Your task – Every line from the one holding "Task: Click the Protocolo column header" to the end of the entries should be repeated exactly, with the pictures left out.

Extracted data –
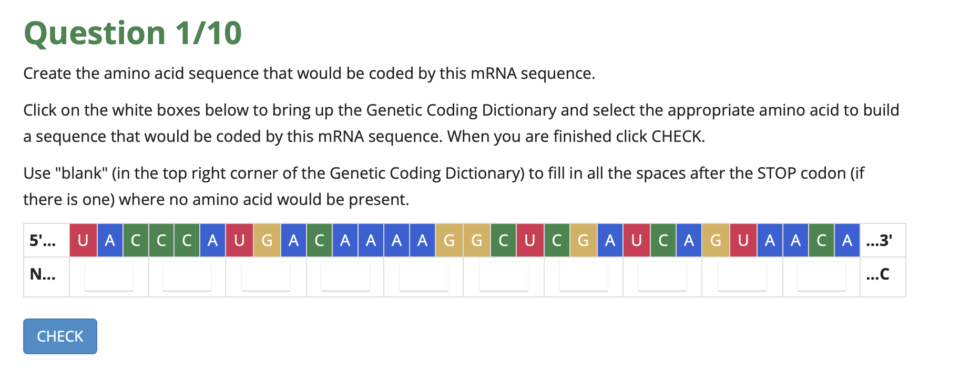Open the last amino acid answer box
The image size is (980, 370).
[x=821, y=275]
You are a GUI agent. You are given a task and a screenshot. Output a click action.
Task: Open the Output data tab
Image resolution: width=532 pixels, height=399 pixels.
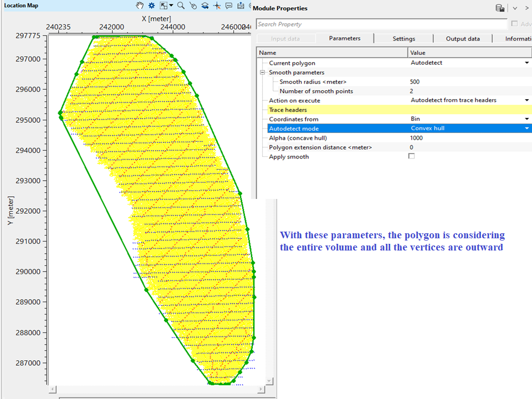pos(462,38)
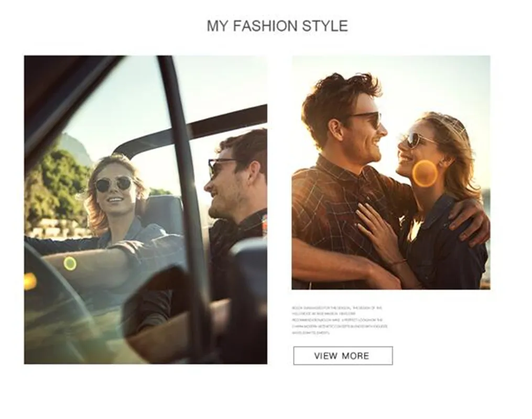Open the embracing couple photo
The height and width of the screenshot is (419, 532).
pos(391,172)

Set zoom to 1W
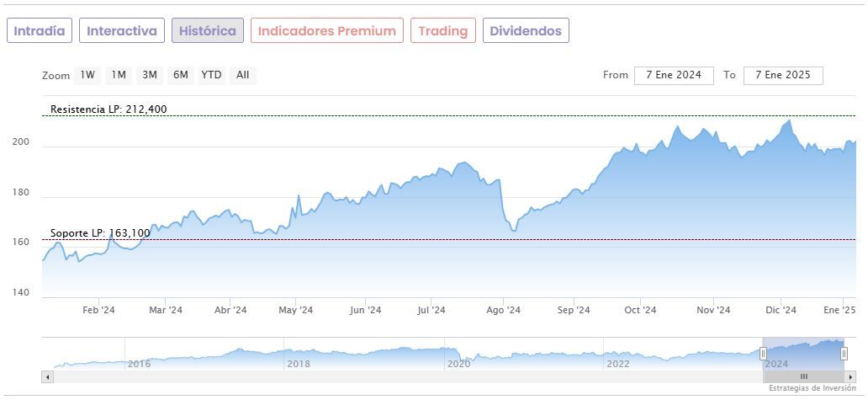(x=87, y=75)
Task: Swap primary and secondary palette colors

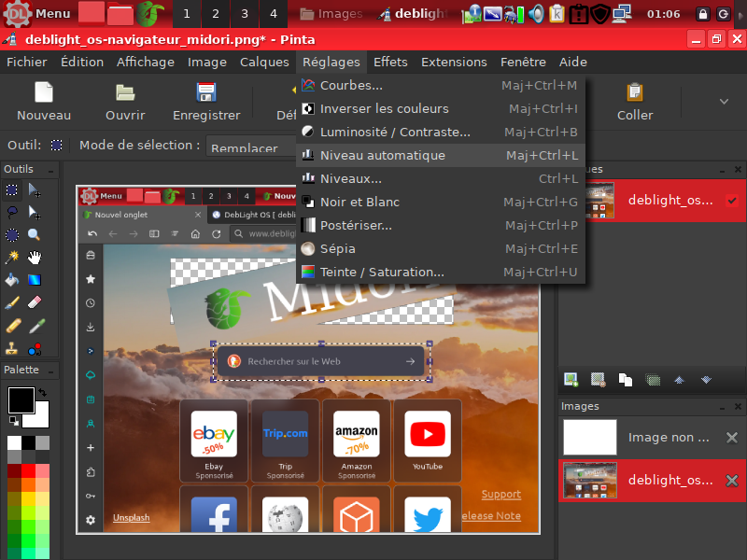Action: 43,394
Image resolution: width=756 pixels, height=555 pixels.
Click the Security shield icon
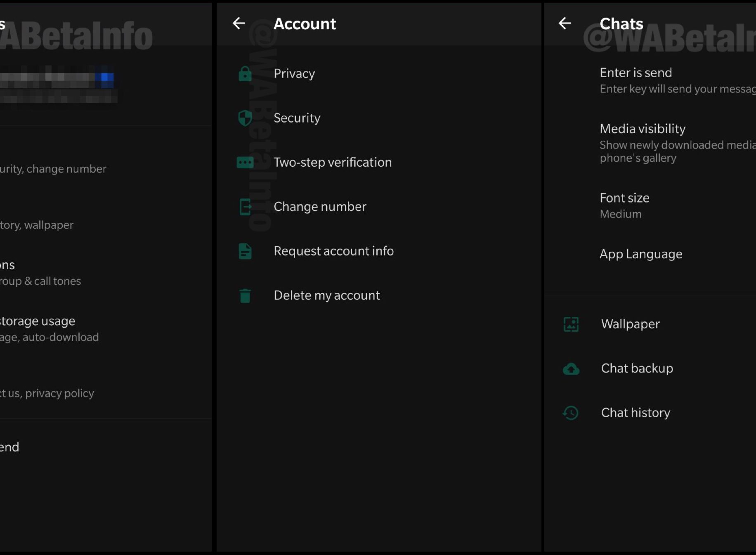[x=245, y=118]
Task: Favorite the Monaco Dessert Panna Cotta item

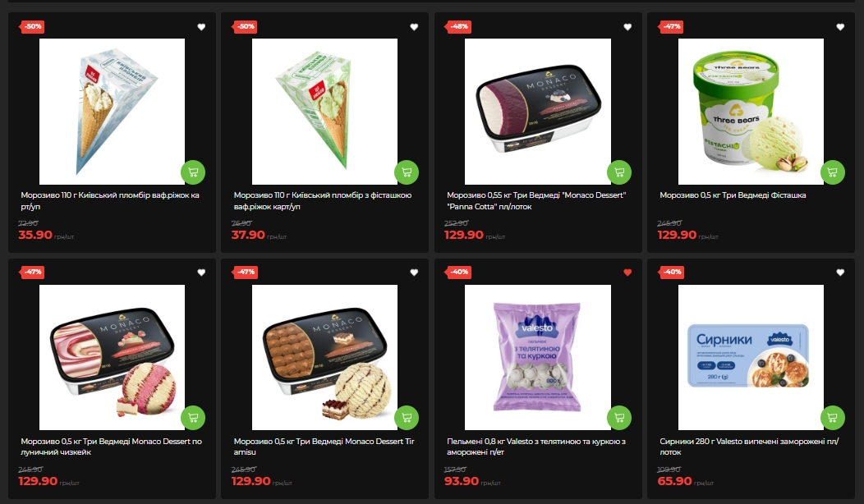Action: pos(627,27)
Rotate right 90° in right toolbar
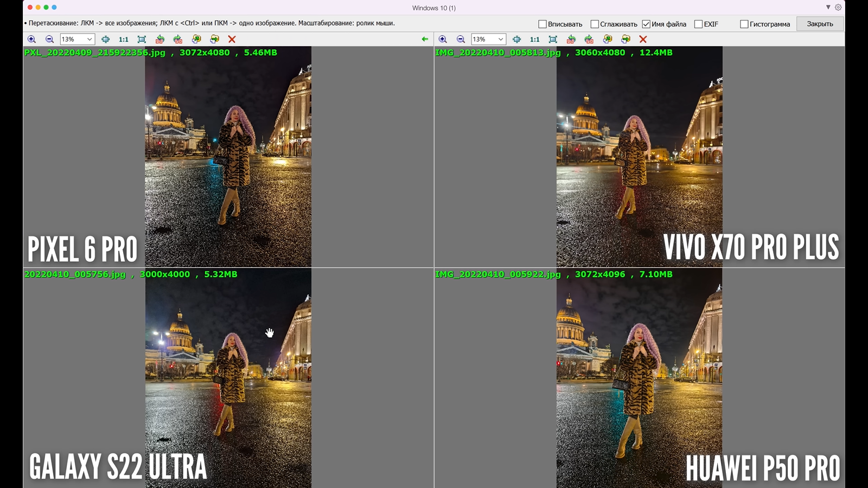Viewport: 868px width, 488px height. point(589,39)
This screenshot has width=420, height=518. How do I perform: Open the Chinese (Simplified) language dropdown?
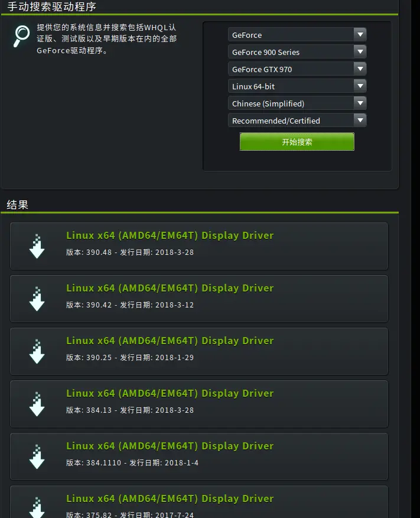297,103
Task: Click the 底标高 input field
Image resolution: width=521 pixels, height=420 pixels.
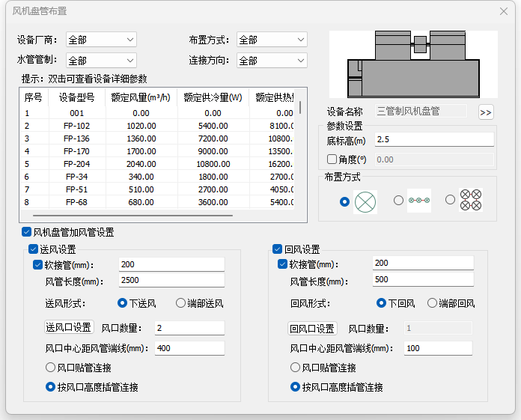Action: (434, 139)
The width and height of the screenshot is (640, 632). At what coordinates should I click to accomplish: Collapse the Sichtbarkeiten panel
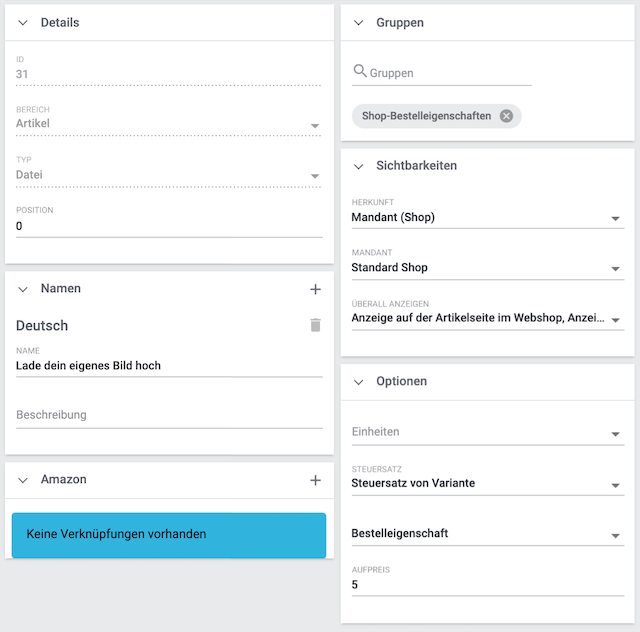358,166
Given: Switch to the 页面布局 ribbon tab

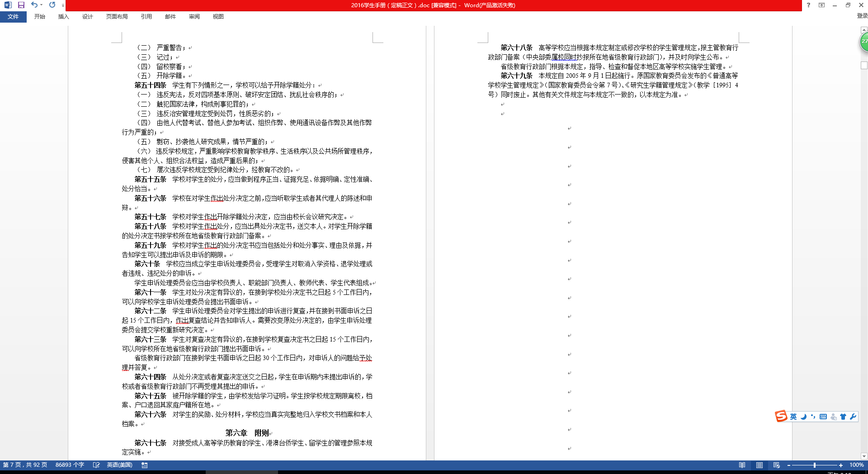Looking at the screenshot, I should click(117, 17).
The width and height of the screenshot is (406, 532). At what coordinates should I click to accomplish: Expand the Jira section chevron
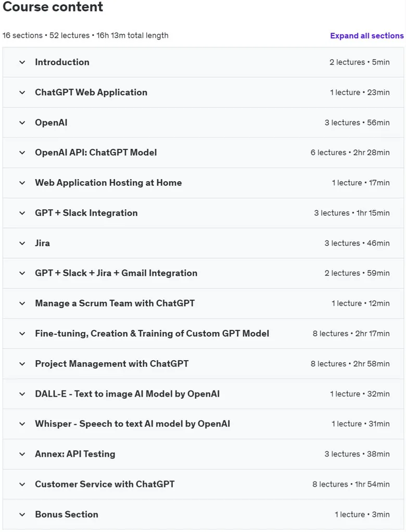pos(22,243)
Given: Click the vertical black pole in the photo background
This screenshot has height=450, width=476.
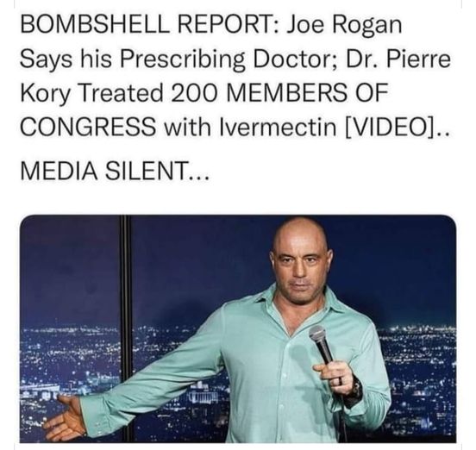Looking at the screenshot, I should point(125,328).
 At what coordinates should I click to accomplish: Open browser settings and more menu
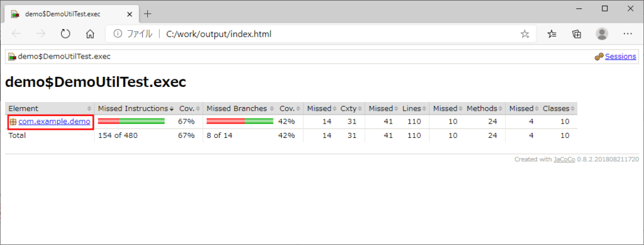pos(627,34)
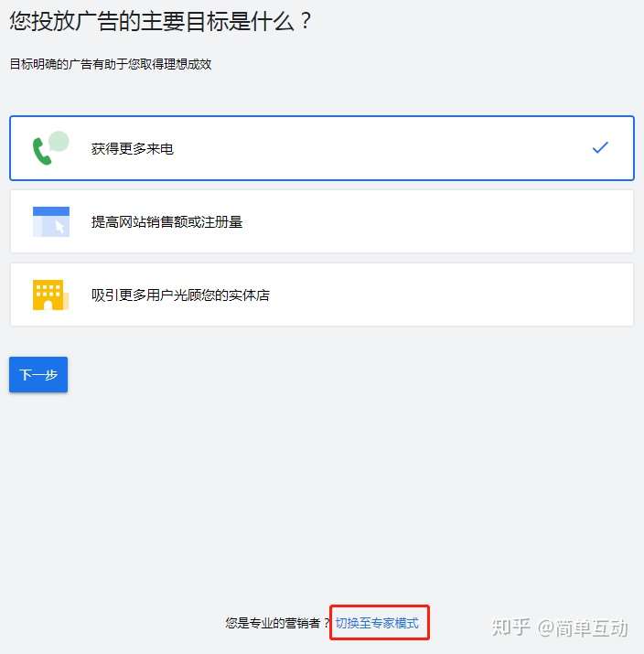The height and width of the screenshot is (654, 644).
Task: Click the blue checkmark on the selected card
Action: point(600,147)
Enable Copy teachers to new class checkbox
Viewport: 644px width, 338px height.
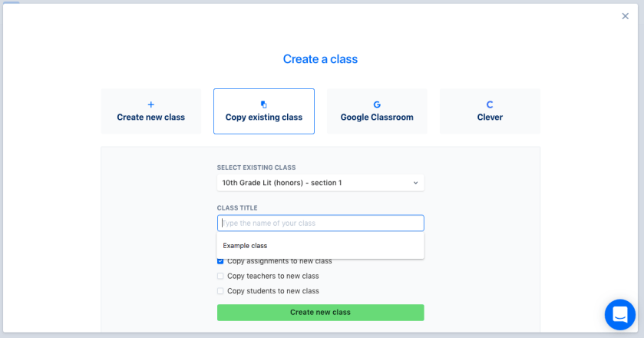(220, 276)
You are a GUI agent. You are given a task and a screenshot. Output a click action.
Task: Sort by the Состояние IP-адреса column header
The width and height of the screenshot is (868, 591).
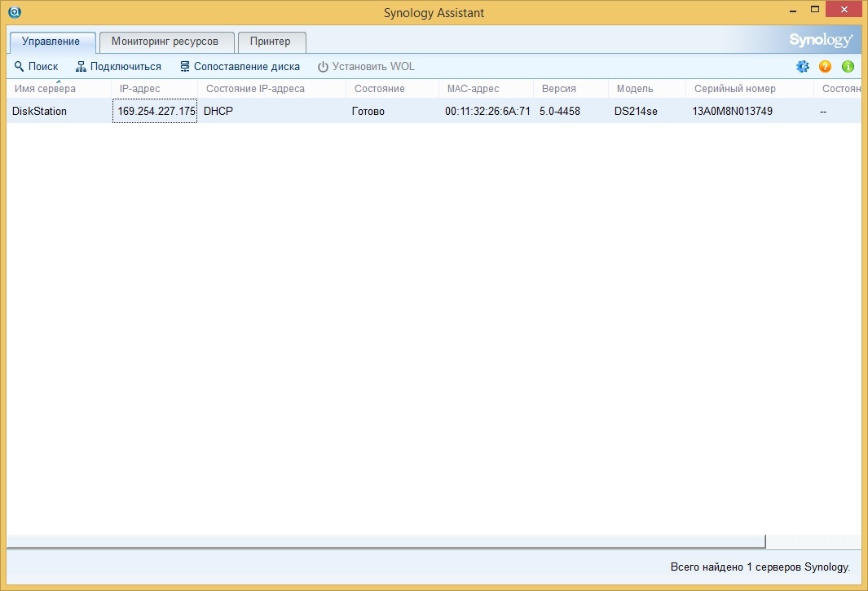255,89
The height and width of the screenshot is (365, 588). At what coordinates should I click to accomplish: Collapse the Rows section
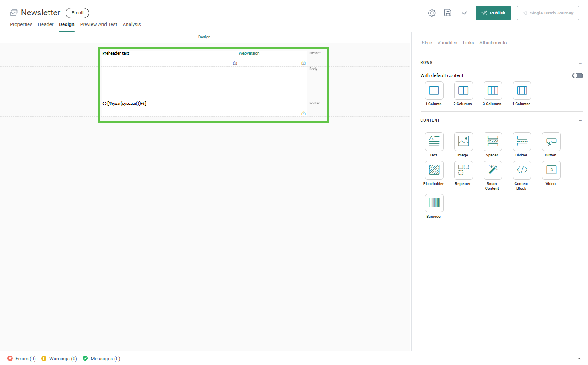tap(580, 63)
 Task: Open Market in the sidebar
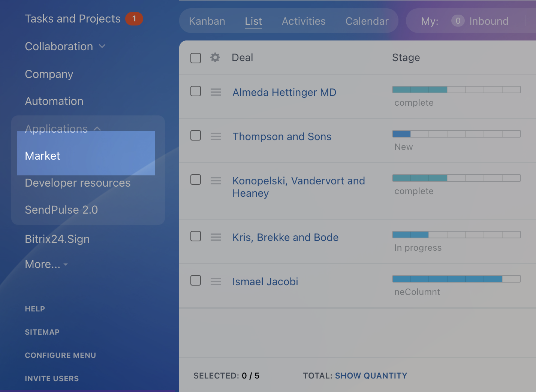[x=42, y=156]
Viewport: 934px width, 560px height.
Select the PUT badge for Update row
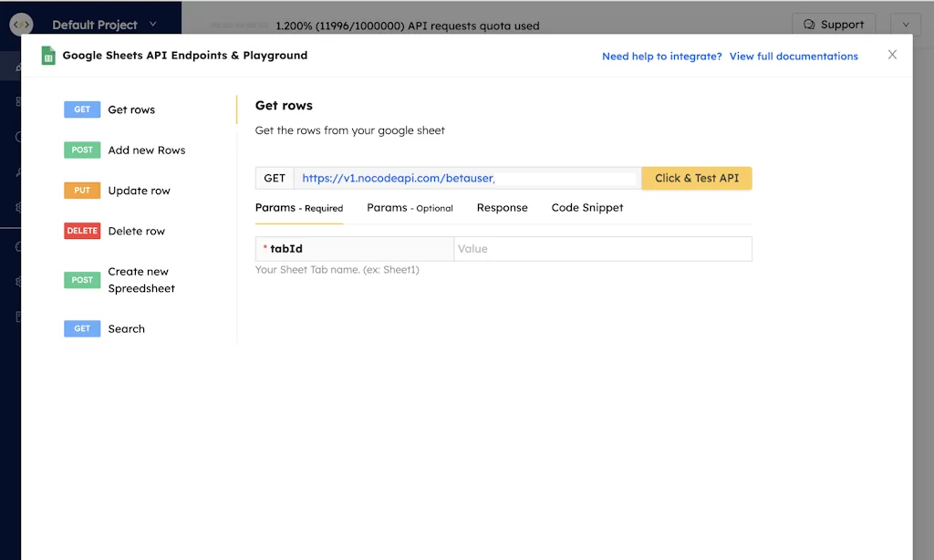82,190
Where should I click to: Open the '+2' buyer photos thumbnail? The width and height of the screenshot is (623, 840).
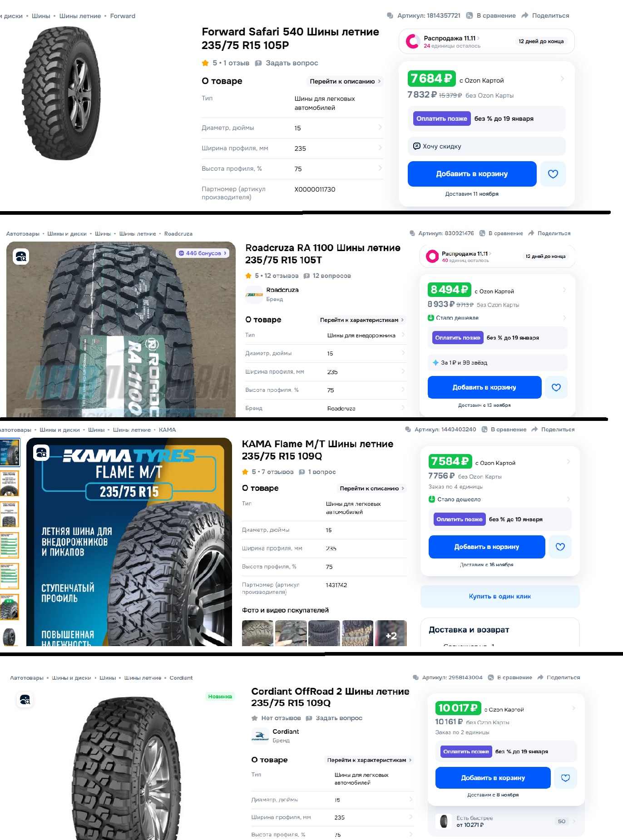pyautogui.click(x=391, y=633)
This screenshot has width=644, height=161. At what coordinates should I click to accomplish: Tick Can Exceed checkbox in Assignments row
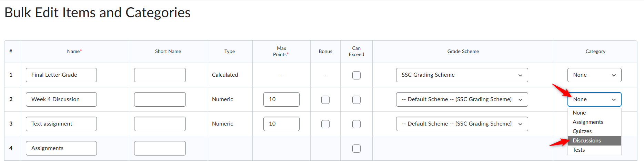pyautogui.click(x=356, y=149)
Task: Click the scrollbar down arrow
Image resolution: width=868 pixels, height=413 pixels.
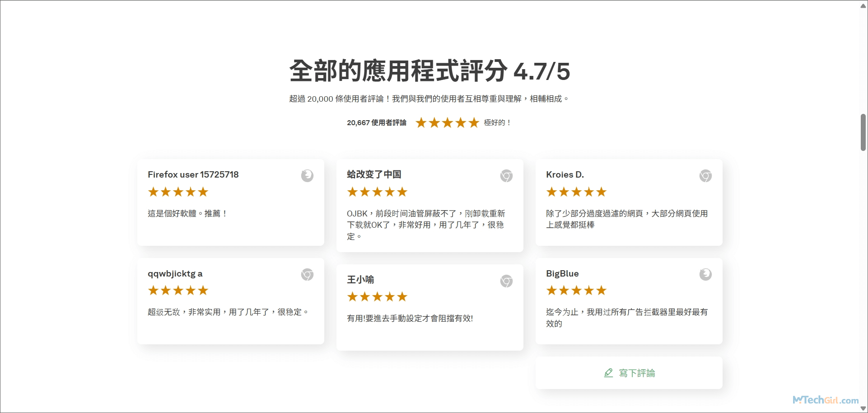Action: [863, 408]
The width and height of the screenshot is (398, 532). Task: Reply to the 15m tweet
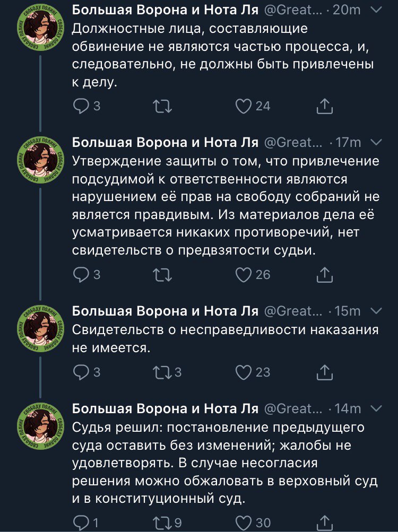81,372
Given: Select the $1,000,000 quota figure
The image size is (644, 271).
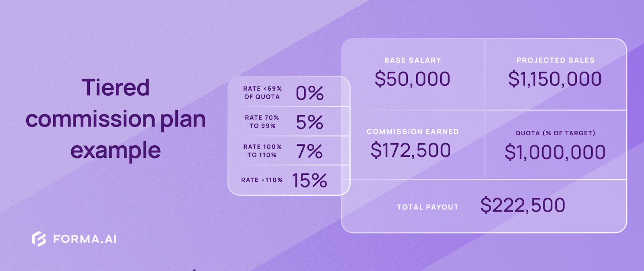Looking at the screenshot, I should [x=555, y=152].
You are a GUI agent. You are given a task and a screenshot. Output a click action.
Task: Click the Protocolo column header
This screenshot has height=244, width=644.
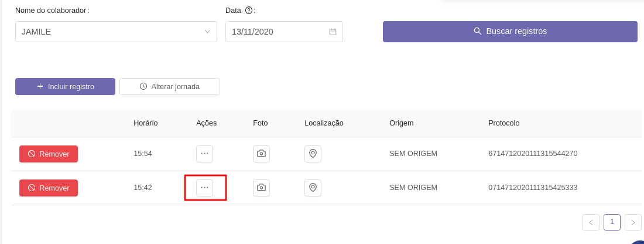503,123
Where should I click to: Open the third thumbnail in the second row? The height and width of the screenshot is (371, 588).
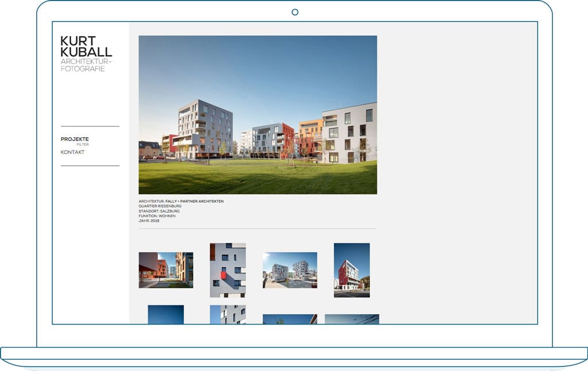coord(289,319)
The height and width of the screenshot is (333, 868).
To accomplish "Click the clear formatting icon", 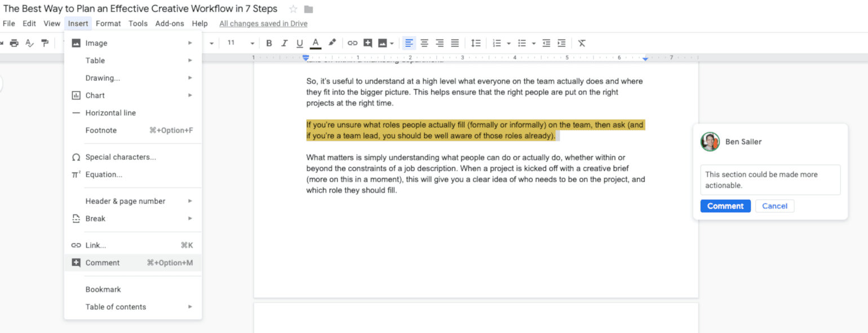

Solution for this problem –
Task: Click the Protocolo column header
This screenshot has height=244, width=644.
503,123
Where should I click to: Open the third thumbnail in the second row? The height and width of the screenshot is (371, 588).
coord(289,319)
The height and width of the screenshot is (333, 868).
To accomplish "Click the clear formatting icon", 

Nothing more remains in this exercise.